Blockchain utilizada pela proprietária da Budweiser vai ajudar agricultores africanos

A AB InBev, empresa por trás da marca Budweiser, está ajudando os agricultores africanos a provar sua renda usando a blockchain, informou o Yahoo Finance em 21 de janeiro. Um sistema baseado em blockchain, desenvolvido em parceria com o BanQu, rastreia todos os fornecedores locais da AB InBev, substituindo o papel.

A AB InBev é um conglomerado multinacional nascido da fusão de vários produtores de cerveja. Inclui Budweiser, Stella Artois e Corona como algumas de suas marcas mais reconhecidas.
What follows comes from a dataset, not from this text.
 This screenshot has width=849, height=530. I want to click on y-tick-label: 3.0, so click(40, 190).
A empresa adotou uma estratégia de usar fornecedores locais, recebendo incentivos fiscais por sua contribuição adicional à economia do país. No entanto, isso se mostrou mais desafiador na África, um continente onde a infraestrutura bancária continua subdesenvolvida e os documentos em papel são difíceis de obter para os agricultores.
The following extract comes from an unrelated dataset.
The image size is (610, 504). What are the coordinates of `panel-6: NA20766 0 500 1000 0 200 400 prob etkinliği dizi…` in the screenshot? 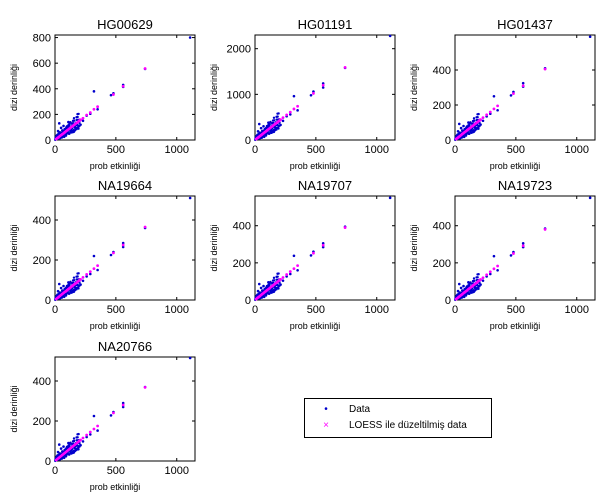 It's located at (102, 416).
Em parceria com o BanQu, uma empresa especializada em soluções de cadeia de suprimentos blockchain, a AB InBev introduziu um sistema de contabilidade distribuída, que rastreia todos os agricultores locais que fornecem cevada e malte para a empresa. Isso lhes permite provar sua renda aos bancos locais e, assim, abrir contas bancárias e linhas de crédito.

O CEO da AB InBev, Carlos Brito, explicou no Fórum Econômico Mundial em Davos:

“E agora essa agricultora, que nunca teve conta em banco - porque ela não podia provar renda de nenhuma fonte, não tinha relatórios, material ou papelada - agora em um telefone, ela tem a prova blockchain de que ela é uma fornecedora da AB InBev, uma empresa global.”

O acesso ao sistema bancário permite que os agricultores locais financiem ferramentas agrícolas mais eficientes, aumentando seus rendimentos e recebendo mais dinheiro. O sistema também ajuda a reduzir a corrupção introduzida por intermediários.

Brito observou que eles “não estavam necessariamente repassando o dinheiro que estávamos pagando a ele ou a ela [ao agricultor].” Um sistema blockchain à prova de violações garante que os agricultores possam provar o que são. Brito aprofundou os benefícios do sistema:

“Eles se tornam agricultores comerciais e todos ganham. Os consumidores ganham e criamos empregos mais formais. O governo cobra impostos. Em vez de enviar o dinheiro para a Europa, Austrália ou Canadá comprando cevada ou malte, mantemos o dinheiro lá.”

O produto do BanQu já foi implementado com milhares de agricultores em Uganda e também na Índia.

Uganda é um país africano onde a blockchain está se firmando. A Binance abriu uma agência local em 2018, embora o banco central do país continue cético em relação às criptomoedas descentralizadas.

Esquemas Ponzi baseados em criptomoeda também estão presentes, com o golpe da Dunamiscoins recentemente fraudando mais de 10.000 usuários, no valor de US$ 2,5 milhões.